Wah, di NU itu pengurus tidak ada gajinya. Semuanya mengabdi tanpa bayaran. Namun, saya meyakini kalau suksesnya saya ini tidak terlepas dari keberkahan mengabdi di Nahdlatul Ulama. Jangankan yang punya usaha, yang tidak punya usaha saja dijamin tidak akan kelaparan bila menjadi pengurus NU.

Maksudnya ustadz?

Dahulu, seorang kiai bernama Ridwan Abdullah pernah berkata, jangan takut kelaparan kalau berjuang mengurus NU. Yakinlah, bila sampai tidak makan silakan komplain aku, bila aku masih hidup. Tapi kalau aku sudah mati, tagihlah ke kuburku. Jadi mengabdi di NU itu termasuk amaliah supaya kaya juga.
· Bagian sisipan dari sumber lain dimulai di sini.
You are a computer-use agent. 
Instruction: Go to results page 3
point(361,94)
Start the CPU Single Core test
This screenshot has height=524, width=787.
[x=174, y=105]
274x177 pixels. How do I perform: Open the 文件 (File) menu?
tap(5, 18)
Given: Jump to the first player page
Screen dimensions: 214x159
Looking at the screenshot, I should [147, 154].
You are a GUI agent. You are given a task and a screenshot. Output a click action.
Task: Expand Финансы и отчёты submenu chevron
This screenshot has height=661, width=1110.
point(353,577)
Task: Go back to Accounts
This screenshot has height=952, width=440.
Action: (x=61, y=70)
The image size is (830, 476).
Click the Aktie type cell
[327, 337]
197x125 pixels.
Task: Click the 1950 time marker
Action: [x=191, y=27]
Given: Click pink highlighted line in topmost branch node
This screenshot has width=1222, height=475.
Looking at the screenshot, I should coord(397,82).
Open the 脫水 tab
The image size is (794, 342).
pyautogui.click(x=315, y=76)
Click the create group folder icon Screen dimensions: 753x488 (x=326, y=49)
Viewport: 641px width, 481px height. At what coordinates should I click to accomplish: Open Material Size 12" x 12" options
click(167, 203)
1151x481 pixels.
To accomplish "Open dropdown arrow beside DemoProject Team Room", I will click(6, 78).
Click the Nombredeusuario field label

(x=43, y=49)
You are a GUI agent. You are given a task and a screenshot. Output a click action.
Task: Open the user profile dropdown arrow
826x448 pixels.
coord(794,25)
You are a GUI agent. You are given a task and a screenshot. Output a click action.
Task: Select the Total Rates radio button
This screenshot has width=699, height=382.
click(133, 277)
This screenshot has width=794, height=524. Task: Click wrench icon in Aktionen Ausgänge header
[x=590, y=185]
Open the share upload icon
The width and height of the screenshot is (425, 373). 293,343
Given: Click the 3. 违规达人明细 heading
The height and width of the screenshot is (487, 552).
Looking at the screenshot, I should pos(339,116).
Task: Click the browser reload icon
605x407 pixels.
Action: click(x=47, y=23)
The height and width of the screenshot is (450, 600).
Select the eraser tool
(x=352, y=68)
Wah, ini mantap. Memangnya siapa Kiai Ridwan Abdullah itu?

Beliau salah satu pendiri Nahdlatul Ulama. Lambang NU itu beliau yang bikin. Mulanya beliau istikharah, minta petunjuk lambang apa yang cocok untuk organisasi NU. Kemudian beliau bermimpi melihat sebuah gambar di langit. Nah, setelah bangun, beliau gambar dan jadilah lambang NU yang kita kenal itu.

Oh iya, sebelum menutup perbincangan, sebagai santripreneur sukses dengan omset milyaran, apa tips anda untuk para santri?

Terus fokus belajar. Bila masih nyantri, jangan belajar sambil kerja atau kerja sambil belajar. Ketika orang belajar sambil bekerja kerjanya nggak bakal berhasil dan belajarnya pun nggak bakal berhasil. Jadi kita harus bisa memilih mau fokus belajar nyari Ilmu ataukah bekerja nyari duit.

Ada lagi?

Jangan merasa kecil hati ketika menjadi seorang santri. Karena seorang santri bisa menjadi apa saja. Bisa menjadi presiden seperti “Gusdur”, bisa menjadi wakil presiden seperti KH Ma’ruf Amin, bisa menjadi bupati, bisa menjadi pengusaha. Kalau menjadi ulama, itu sudah jelas aja. Pokoknya, bisa jadi apapun kalau kita seorang santri.

Oke, terimakasih ustadz telah meluangkan waktu berbincang dengan kami. Mungkin lain kali kita akan berbincang lagi tentang dunia usaha saat ini.

Sama-sama. Insya Allah, silakan jadwalkan saja kalau mau wawancara lagi.

Reporter: Rohmiah.

Editor: Shakira.

Baca Juga: KH Hasanuddin Badruddin: NU Harus Dipegang Kader Ulama.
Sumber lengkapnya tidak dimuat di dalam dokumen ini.